(Task statement) Determine how many lines below contain the word "agent", then write that number by itself.

Collected data entries:
══════════

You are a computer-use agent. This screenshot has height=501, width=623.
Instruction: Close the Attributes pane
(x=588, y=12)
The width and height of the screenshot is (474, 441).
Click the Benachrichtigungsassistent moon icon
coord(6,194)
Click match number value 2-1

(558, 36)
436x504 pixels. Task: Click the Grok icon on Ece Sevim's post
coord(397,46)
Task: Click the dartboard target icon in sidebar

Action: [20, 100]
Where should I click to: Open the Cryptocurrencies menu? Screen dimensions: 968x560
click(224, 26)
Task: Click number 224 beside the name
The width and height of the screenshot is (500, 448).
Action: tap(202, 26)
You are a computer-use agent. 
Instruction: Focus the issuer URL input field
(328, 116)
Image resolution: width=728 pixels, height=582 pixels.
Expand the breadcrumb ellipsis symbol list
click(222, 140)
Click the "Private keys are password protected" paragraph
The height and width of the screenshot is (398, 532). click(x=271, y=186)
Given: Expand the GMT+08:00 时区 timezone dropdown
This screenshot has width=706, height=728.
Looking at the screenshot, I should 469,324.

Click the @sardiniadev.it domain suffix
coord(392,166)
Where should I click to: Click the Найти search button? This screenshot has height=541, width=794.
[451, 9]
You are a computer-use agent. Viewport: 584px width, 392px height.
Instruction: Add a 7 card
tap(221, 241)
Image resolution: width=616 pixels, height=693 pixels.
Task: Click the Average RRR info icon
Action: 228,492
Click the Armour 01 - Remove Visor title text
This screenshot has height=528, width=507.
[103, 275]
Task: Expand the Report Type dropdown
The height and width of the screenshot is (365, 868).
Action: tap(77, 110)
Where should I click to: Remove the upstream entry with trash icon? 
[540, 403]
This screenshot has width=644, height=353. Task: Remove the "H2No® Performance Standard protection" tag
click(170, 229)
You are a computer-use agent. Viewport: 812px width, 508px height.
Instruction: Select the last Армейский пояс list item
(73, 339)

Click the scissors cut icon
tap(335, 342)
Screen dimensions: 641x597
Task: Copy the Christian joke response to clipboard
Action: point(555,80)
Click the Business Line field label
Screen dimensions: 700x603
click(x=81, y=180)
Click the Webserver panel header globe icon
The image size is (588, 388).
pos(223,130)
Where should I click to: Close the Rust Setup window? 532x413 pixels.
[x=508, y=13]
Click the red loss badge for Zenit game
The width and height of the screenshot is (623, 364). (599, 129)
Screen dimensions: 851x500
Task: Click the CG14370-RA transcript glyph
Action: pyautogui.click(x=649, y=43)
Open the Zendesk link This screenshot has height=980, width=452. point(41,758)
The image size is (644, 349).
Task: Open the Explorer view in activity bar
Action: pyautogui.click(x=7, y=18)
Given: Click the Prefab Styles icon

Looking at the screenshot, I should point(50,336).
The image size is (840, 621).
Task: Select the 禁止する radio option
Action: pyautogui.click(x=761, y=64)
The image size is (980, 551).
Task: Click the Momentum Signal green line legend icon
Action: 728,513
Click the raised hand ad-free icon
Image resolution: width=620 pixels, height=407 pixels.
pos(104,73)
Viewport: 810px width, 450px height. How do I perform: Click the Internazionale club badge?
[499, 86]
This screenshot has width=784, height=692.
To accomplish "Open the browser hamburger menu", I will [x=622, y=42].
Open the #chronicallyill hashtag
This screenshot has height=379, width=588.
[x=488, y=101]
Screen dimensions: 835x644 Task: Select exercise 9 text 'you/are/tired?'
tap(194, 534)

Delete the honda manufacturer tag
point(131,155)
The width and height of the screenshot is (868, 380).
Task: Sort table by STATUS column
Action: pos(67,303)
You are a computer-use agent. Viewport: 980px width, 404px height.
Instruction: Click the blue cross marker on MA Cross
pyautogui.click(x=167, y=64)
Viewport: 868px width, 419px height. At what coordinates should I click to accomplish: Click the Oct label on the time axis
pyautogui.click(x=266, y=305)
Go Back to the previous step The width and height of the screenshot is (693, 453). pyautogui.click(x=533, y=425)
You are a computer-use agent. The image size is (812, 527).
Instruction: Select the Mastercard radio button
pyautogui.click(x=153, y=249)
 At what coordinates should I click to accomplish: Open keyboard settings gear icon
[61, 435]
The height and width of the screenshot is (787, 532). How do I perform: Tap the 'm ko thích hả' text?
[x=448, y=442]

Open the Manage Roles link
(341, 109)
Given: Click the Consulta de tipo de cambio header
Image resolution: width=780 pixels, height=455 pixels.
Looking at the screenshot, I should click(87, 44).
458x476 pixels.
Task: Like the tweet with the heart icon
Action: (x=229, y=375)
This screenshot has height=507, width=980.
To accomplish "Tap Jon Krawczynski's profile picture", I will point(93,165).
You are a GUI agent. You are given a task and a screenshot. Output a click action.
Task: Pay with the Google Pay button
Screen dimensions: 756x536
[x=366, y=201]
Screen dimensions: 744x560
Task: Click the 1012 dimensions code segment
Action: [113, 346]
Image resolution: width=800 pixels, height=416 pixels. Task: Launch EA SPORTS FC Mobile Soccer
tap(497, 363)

══════════

(Reply to the exercise) 7